Palm oil - It is derived from palm fruit, which grows on African oil palm trees. In principle, palm oil is vegan, but many vegans choose to avoid the oil, because they argue that extraction of palm oil exploits animals and causes them pain and suffering, something vegans avoid
Canola oil and Rapseed - Canola and Rapseed oil does not include any animal ingredients. It is a light vegetable oil derived from rapeseed plant. Canola oil does not have a great flavor which may have limited its use to cooking and baking. The association of rapeseed plant with Monsanto is another reason why vegans are uneasy with canola oil.
Cottonseed oil - Cottonseed is a less commonly known oil made of cottonseeds. Untreated cottonseed oil is actually toxic and often used as a pesticide. So it needs refinement before it's ready for human consumption. Cottonseed oil is vegan as it's typically free from animal ingredients. Cottonseed oil is high in polyunsaturated fat which can help lower LDL (“bad” cholesterol) and increase HDL (“good” cholesterol). But, it's also high in saturated fat, which has the opposite effect on cholesterol and increases the risk of heart disease.
Grapeseed oil - These fats tend to react with oxygen at high heat, forming harmful compounds and free radicals. Because grapeseed oil is incredibly high in polyunsaturated fats, it really is one of the worst oils you could possibly use for frying.
Anything That's "Partially Hydrogenated" - This can be anything, like partially hydrogenated vegetable and soybean oil. Hydrogenated oils and fats are extra-saturated and can increase "bad" LDL cholesterol and decrease "good" HDL cholesterol. They're typically found in processed foods and snack items with a longer shelf-life, so double-check those, too.

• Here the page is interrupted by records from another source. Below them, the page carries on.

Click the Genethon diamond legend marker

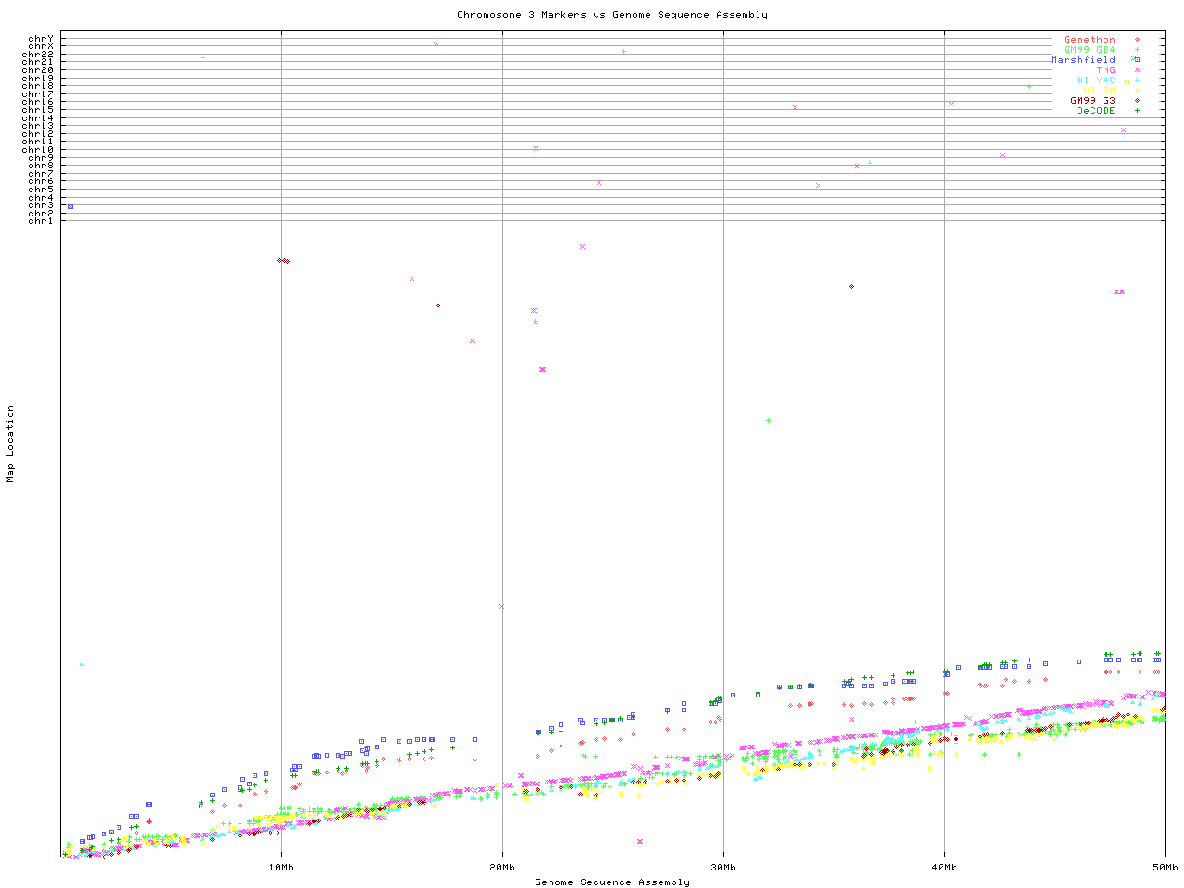[x=1137, y=40]
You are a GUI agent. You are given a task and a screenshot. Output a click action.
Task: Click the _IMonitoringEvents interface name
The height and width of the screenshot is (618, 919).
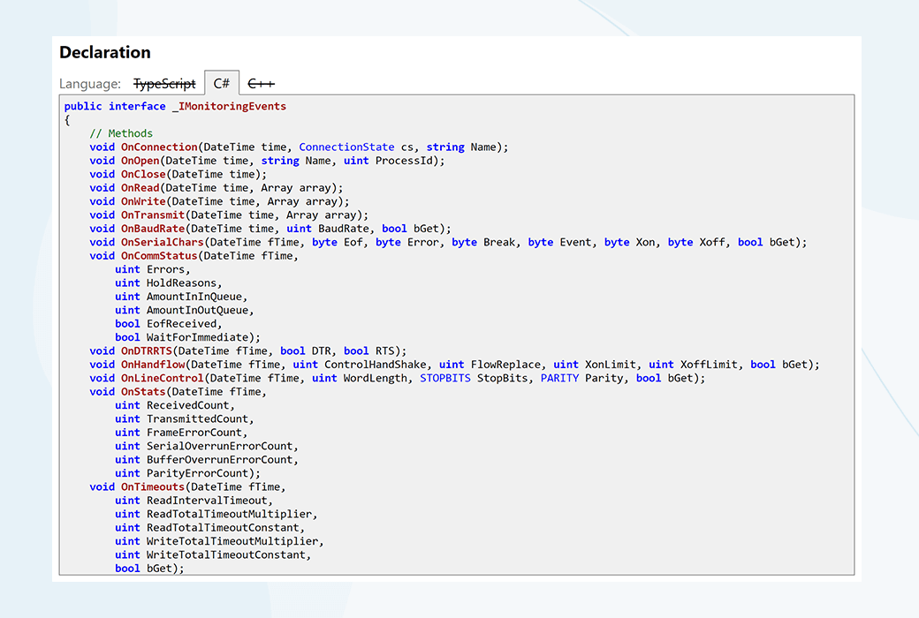click(x=229, y=106)
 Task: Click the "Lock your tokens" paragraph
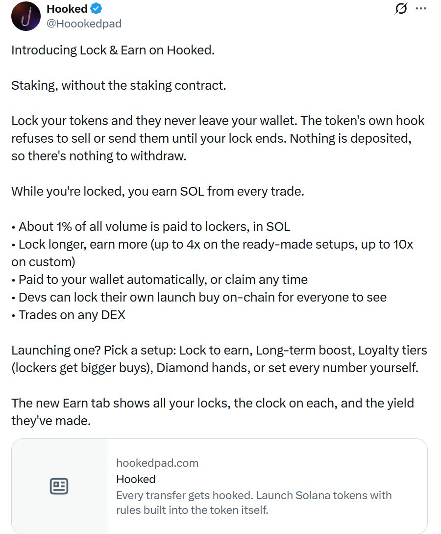(218, 138)
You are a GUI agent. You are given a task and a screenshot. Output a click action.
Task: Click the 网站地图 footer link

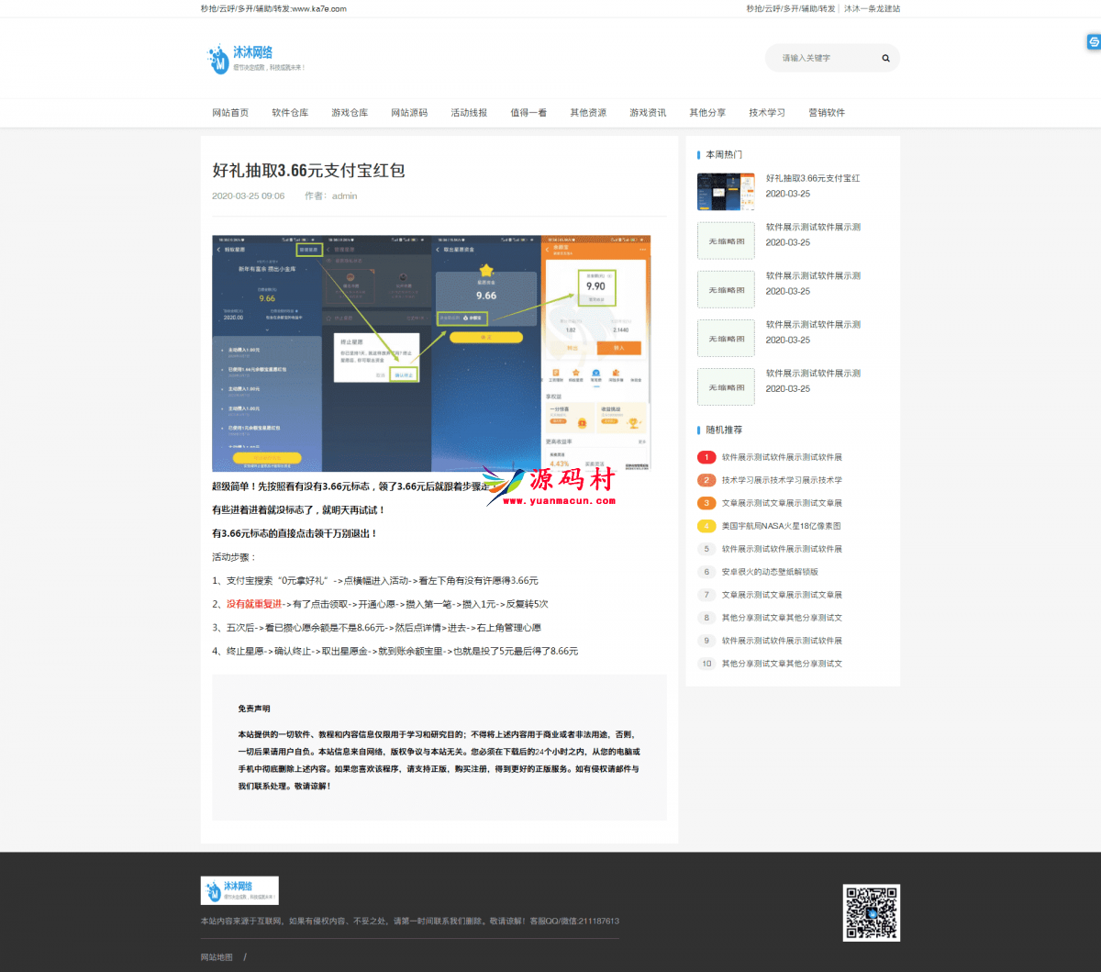pos(217,957)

Safflower oil - Safflower oil may contribute to heart health in other ways too. The unsaturated fats in safflower oil can thin the blood and make platelets less sticky. This might help prevent blood clots that can lead to heart attack and stroke
Rice bran oil - Rice Bran Oil has a balanced amount of monounsaturated, polyunsaturated and saturated fats. It is also considered a heart-friendly oil that can help improve your cholesterol. "Rice bran might help lower cholesterol because it contains the right amount of oryzanol which is an antioxidant.
One study also looked at common vegetable oils on food shelves in the U.S. market and discovered that they contain between 0.56 to 4.2% trans fats, which are highly toxic. It's important to read labels. If you find any of these oils on a packaged food that you are about to eat, then it's best to purchase something else.
To make sure that your fats and oils don't go rancid, it is important to keep a few things in mind. Don't buy large batches at a time. Buy smaller ones, that way you will most likely use them before they get the chance to damage. When it comes to unsaturated fats like olive, palm, avocado oil and some others, it is important to keep them in an environment where they are less likely to oxidize and go rancid. The main drivers behind oxidative damage of cooking oils are heat, oxygen and light. Therefore, keep them in a cool, dry, dark place and make sure to screw the lid on as soon as you're done using them.